■ **Input**:
● ● ●

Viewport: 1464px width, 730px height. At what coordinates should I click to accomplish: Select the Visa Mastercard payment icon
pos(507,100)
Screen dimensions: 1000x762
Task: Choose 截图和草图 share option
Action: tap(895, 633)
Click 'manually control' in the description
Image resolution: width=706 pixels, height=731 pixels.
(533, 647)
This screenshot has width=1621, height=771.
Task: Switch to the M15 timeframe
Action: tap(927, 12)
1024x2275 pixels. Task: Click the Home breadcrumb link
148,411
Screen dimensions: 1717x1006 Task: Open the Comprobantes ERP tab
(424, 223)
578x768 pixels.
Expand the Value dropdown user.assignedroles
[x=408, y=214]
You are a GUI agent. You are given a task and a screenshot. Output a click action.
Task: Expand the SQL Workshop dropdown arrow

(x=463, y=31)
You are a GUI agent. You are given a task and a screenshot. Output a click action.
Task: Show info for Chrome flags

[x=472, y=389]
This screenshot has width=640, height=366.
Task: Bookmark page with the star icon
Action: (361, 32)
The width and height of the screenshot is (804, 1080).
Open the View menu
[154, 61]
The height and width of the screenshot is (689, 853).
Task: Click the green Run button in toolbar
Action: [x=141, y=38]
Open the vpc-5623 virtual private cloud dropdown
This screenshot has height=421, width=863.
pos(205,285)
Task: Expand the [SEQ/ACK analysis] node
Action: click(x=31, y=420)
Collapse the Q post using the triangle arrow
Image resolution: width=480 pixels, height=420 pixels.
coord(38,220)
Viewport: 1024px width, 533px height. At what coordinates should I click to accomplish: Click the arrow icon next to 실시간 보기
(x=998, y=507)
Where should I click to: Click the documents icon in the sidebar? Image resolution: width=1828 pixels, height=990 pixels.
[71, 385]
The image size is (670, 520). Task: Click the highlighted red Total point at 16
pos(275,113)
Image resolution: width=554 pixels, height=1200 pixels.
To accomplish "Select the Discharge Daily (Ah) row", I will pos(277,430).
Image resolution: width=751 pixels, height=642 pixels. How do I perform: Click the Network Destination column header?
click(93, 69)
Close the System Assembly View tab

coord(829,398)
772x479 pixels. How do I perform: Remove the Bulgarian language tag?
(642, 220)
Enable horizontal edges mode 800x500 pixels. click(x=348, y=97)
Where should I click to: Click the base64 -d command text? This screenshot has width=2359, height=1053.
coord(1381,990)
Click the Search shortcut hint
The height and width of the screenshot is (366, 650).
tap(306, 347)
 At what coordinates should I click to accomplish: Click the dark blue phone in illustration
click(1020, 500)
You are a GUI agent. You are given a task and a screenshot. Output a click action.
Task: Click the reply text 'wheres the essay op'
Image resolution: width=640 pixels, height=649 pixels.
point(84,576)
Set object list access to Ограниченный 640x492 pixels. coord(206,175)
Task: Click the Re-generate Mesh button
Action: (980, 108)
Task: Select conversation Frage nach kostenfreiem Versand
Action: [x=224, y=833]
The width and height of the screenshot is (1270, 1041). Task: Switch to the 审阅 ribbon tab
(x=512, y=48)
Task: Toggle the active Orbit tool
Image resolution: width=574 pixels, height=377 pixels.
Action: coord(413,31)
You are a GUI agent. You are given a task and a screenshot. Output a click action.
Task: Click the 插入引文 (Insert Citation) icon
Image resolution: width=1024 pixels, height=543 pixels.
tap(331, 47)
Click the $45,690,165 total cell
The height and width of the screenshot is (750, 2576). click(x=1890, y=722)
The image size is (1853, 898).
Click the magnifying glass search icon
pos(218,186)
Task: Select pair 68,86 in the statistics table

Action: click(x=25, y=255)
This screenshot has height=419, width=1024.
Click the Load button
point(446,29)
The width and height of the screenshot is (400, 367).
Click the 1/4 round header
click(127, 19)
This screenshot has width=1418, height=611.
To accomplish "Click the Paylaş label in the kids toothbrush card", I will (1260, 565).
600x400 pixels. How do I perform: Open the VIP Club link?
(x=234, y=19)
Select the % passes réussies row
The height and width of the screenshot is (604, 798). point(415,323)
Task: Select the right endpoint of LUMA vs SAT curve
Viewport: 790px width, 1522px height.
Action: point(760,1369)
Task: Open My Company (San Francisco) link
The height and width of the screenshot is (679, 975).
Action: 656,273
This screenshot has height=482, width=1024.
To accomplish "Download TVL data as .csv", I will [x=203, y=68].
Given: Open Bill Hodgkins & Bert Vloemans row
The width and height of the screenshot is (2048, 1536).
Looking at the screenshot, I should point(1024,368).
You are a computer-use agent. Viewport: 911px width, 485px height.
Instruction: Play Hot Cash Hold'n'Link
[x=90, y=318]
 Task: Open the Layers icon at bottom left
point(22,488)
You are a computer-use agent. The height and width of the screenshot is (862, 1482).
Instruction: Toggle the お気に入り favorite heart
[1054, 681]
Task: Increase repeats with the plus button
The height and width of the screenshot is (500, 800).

● ● ●

■ **What you need to do**:
The whole listing needs repeating. Match each line exactly.

■ **Your response**:
Viewport: 1464px width, 730px height. At what coordinates should I click to accomplish: Select the Visa Mastercard payment icon
pos(507,100)
Screen dimensions: 1000x762
Task: Choose 截图和草图 share option
Action: tap(895, 633)
Click 'manually control' in the description
Image resolution: width=706 pixels, height=731 pixels.
(533, 647)
This screenshot has width=1621, height=771.
Task: Switch to the M15 timeframe
Action: tap(927, 12)
1024x2275 pixels. Task: Click the Home breadcrumb link
148,411
Screen dimensions: 1717x1006 Task: Open the Comprobantes ERP tab
(424, 223)
578x768 pixels.
Expand the Value dropdown user.assignedroles
[x=408, y=214]
You are a GUI agent. You are given a task and a screenshot. Output a click action.
Task: Expand the SQL Workshop dropdown arrow

(x=463, y=31)
You are a GUI agent. You are given a task and a screenshot. Output a click action.
Task: Show info for Chrome flags

[x=472, y=389]
This screenshot has width=640, height=366.
Task: Bookmark page with the star icon
Action: (361, 32)
The width and height of the screenshot is (804, 1080).
Open the View menu
[154, 61]
The height and width of the screenshot is (689, 853).
Task: Click the green Run button in toolbar
Action: [x=141, y=38]
Open the vpc-5623 virtual private cloud dropdown
This screenshot has height=421, width=863.
pos(205,285)
Task: Expand the [SEQ/ACK analysis] node
Action: click(x=31, y=420)
Collapse the Q post using the triangle arrow
Image resolution: width=480 pixels, height=420 pixels.
coord(38,220)
Viewport: 1024px width, 533px height. At what coordinates should I click to accomplish: Click the arrow icon next to 실시간 보기
(x=998, y=507)
Where should I click to: Click the documents icon in the sidebar? Image resolution: width=1828 pixels, height=990 pixels.
[71, 385]
The image size is (670, 520). Task: Click the highlighted red Total point at 16
pos(275,113)
Image resolution: width=554 pixels, height=1200 pixels.
To accomplish "Select the Discharge Daily (Ah) row", I will pos(277,430).
Image resolution: width=751 pixels, height=642 pixels. How do I perform: Click the Network Destination column header?
click(93, 69)
Close the System Assembly View tab

coord(829,398)
772x479 pixels. How do I perform: Remove the Bulgarian language tag?
(642, 220)
Enable horizontal edges mode 800x500 pixels. click(x=348, y=97)
Where should I click to: Click the base64 -d command text? This screenshot has width=2359, height=1053.
coord(1381,990)
Click the Search shortcut hint
The height and width of the screenshot is (366, 650).
tap(306, 347)
 At what coordinates should I click to accomplish: Click the dark blue phone in illustration
click(1020, 500)
You are a GUI agent. You are given a task and a screenshot. Output a click action.
Task: Click the reply text 'wheres the essay op'
Image resolution: width=640 pixels, height=649 pixels.
point(84,576)
Set object list access to Ограниченный 640x492 pixels. coord(206,175)
Task: Click the Re-generate Mesh button
Action: (980, 108)
Task: Select conversation Frage nach kostenfreiem Versand
Action: [x=224, y=833]
The width and height of the screenshot is (1270, 1041). Task: Switch to the 审阅 ribbon tab
(x=512, y=48)
Task: Toggle the active Orbit tool
Image resolution: width=574 pixels, height=377 pixels.
Action: coord(413,31)
You are a GUI agent. You are given a task and a screenshot. Output a click action.
Task: Click the 插入引文 (Insert Citation) icon
Image resolution: width=1024 pixels, height=543 pixels.
tap(331, 47)
Click the $45,690,165 total cell
The height and width of the screenshot is (750, 2576). click(x=1890, y=722)
The image size is (1853, 898).
Click the magnifying glass search icon
pos(218,186)
Task: Select pair 68,86 in the statistics table

Action: click(x=25, y=255)
This screenshot has height=419, width=1024.
Click the Load button
point(446,29)
The width and height of the screenshot is (400, 367).
Click the 1/4 round header
click(127, 19)
This screenshot has width=1418, height=611.
To accomplish "Click the Paylaş label in the kids toothbrush card", I will (1260, 565).
600x400 pixels. How do I perform: Open the VIP Club link?
(x=234, y=19)
Select the % passes réussies row
The height and width of the screenshot is (604, 798). point(415,323)
Task: Select the right endpoint of LUMA vs SAT curve
Viewport: 790px width, 1522px height.
Action: point(760,1369)
Task: Open My Company (San Francisco) link
The height and width of the screenshot is (679, 975).
Action: 656,273
This screenshot has height=482, width=1024.
To accomplish "Download TVL data as .csv", I will [x=203, y=68].
Given: Open Bill Hodgkins & Bert Vloemans row
The width and height of the screenshot is (2048, 1536).
Looking at the screenshot, I should point(1024,368).
You are a computer-use agent. Viewport: 911px width, 485px height.
Instruction: Play Hot Cash Hold'n'Link
[x=90, y=318]
 Task: Open the Layers icon at bottom left
point(22,488)
You are a computer-use agent. The height and width of the screenshot is (862, 1482).
Instruction: Toggle the お気に入り favorite heart
[1054, 681]
Task: Increase repeats with the plus button
The height and width of the screenshot is (500, 800).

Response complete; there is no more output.